_WHAT NEEDS TO BE DONE_:
Copy every line of the material below word for word, without changing anything.

_ITEMS_:
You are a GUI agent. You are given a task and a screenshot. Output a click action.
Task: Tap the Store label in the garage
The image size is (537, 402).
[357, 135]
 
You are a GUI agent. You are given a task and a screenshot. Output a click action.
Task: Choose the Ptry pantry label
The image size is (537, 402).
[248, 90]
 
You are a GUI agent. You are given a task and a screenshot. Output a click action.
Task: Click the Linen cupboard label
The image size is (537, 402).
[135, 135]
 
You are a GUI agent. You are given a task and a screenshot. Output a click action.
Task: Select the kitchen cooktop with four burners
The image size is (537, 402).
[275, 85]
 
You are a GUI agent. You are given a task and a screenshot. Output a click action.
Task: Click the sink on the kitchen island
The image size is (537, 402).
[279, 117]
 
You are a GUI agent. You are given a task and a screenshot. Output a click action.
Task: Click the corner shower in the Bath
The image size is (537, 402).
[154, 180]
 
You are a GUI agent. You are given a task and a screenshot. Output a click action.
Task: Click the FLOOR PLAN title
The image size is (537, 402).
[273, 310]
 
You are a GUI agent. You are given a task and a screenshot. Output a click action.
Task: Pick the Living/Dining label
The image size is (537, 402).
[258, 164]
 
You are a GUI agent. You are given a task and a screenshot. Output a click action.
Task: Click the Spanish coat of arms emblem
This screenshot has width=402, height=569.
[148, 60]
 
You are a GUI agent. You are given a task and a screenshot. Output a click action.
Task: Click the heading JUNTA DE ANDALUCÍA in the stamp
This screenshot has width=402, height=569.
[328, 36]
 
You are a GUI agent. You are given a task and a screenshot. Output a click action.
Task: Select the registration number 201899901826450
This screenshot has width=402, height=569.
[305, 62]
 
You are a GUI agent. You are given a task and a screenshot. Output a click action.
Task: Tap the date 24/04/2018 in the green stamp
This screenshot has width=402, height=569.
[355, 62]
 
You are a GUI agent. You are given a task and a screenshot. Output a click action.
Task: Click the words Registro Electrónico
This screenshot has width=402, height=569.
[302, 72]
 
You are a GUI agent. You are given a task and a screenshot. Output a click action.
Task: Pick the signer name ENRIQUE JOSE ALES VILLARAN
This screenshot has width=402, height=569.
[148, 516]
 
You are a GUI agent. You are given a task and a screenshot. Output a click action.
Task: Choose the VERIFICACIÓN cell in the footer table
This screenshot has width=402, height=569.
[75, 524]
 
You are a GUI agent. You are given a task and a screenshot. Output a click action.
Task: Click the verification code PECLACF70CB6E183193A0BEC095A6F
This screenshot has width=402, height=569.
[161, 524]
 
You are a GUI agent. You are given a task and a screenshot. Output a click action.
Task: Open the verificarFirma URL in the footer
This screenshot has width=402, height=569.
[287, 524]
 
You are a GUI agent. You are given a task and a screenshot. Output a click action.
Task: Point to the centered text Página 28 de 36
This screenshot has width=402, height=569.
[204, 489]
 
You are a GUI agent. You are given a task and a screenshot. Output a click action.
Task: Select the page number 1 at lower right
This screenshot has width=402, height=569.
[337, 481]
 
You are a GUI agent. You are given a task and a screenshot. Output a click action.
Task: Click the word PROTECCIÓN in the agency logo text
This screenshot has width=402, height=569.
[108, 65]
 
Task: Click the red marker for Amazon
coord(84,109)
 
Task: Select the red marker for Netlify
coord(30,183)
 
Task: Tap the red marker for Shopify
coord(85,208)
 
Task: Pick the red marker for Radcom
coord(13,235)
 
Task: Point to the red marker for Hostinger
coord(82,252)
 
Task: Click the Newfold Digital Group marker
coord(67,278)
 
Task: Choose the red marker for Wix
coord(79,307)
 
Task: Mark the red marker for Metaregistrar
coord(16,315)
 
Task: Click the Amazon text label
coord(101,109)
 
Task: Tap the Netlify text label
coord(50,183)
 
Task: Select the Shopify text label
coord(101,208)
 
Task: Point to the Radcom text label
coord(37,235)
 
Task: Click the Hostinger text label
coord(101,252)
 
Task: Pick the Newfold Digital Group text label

_WRITTEN SOLUTION_:
You are a GUI agent. You are given a task and a screenshot. Output a click action.
Task: Tap the Store label in the garage
The image size is (537, 402).
[357, 135]
 
You are a GUI agent. You are given a task and a screenshot. Output a click action.
Task: Choose the Ptry pantry label
The image size is (537, 402).
[248, 90]
 
You are a GUI agent. You are given a task and a screenshot. Output a click action.
Task: Click the Linen cupboard label
The image size is (537, 402).
[135, 135]
 
You are a GUI agent. You are given a task and a screenshot. Output a click action.
Task: Select the kitchen cooktop with four burners
The image size is (537, 402).
[275, 85]
 
You are a GUI agent. You are given a task and a screenshot. Output a click action.
Task: Click the sink on the kitchen island
The image size is (537, 402).
[279, 117]
 
You are a GUI agent. You are given a task and a screenshot. Output a click action.
Task: Click the corner shower in the Bath
The image size is (537, 402).
[154, 180]
 
You are a GUI agent. You are given a task and a screenshot. Output a click action.
Task: Click the FLOOR PLAN title
The image size is (537, 402).
[273, 310]
 
You are a GUI agent. You are given a task and a screenshot. Output a click action.
Task: Pick the Living/Dining label
The image size is (537, 402).
[258, 164]
 
You are a GUI agent. You are given a task and a screenshot. Output a click action.
Task: Click the Spanish coat of arms emblem
This screenshot has width=402, height=569.
[148, 60]
 
You are a GUI agent. You are given a task and a screenshot. Output a click action.
Task: Click the heading JUNTA DE ANDALUCÍA in the stamp
This screenshot has width=402, height=569.
[328, 36]
 
You are a GUI agent. You are given a task and a screenshot. Output a click action.
Task: Select the registration number 201899901826450
This screenshot has width=402, height=569.
[305, 62]
 
You are a GUI agent. You are given a task and a screenshot. Output a click action.
Task: Tap the date 24/04/2018 in the green stamp
This screenshot has width=402, height=569.
[355, 62]
 
You are a GUI agent. You are given a task and a screenshot. Output a click action.
Task: Click the words Registro Electrónico
This screenshot has width=402, height=569.
[302, 72]
 
You are a GUI agent. You are given a task and a screenshot. Output a click action.
Task: Pick the signer name ENRIQUE JOSE ALES VILLARAN
This screenshot has width=402, height=569.
[148, 516]
 
You are a GUI agent. You are given a task and a screenshot. Output a click action.
Task: Choose the VERIFICACIÓN cell in the footer table
This screenshot has width=402, height=569.
[75, 524]
 
You are a GUI agent. You are given a task and a screenshot. Output a click action.
Task: Click the verification code PECLACF70CB6E183193A0BEC095A6F
This screenshot has width=402, height=569.
[161, 524]
 
You are a GUI agent. You are given a task and a screenshot. Output a click action.
Task: Open the verificarFirma URL in the footer
This screenshot has width=402, height=569.
[287, 524]
 
You are a GUI agent. You are given a task and a screenshot. Output a click action.
Task: Point to the centered text Página 28 de 36
This screenshot has width=402, height=569.
[204, 489]
 
You are a GUI agent. You are given a task and a screenshot. Output a click action.
Task: Select the page number 1 at lower right
This screenshot has width=402, height=569.
[337, 481]
 
You are a GUI agent. You are given a task and a screenshot. Output a click action.
Task: Click the word PROTECCIÓN in the agency logo text
This screenshot has width=402, height=569.
[108, 65]
 
Task: Click the red marker for Amazon
coord(84,109)
 
Task: Select the red marker for Netlify
coord(30,183)
 
Task: Tap the red marker for Shopify
coord(85,208)
 
Task: Pick the red marker for Radcom
coord(13,235)
 
Task: Point to the red marker for Hostinger
coord(82,252)
 
Task: Click the Newfold Digital Group marker
coord(67,278)
 
Task: Choose the red marker for Wix
coord(79,307)
 
Task: Mark the red marker for Metaregistrar
coord(16,315)
 
Task: Click the Amazon text label
coord(101,109)
 
Task: Tap the Netlify text label
coord(50,183)
 
Task: Select the Shopify text label
coord(101,208)
 
Task: Point to the Radcom text label
coord(37,235)
 
Task: Click the Hostinger text label
coord(101,252)
 
Task: Pick the Newfold Digital Group text label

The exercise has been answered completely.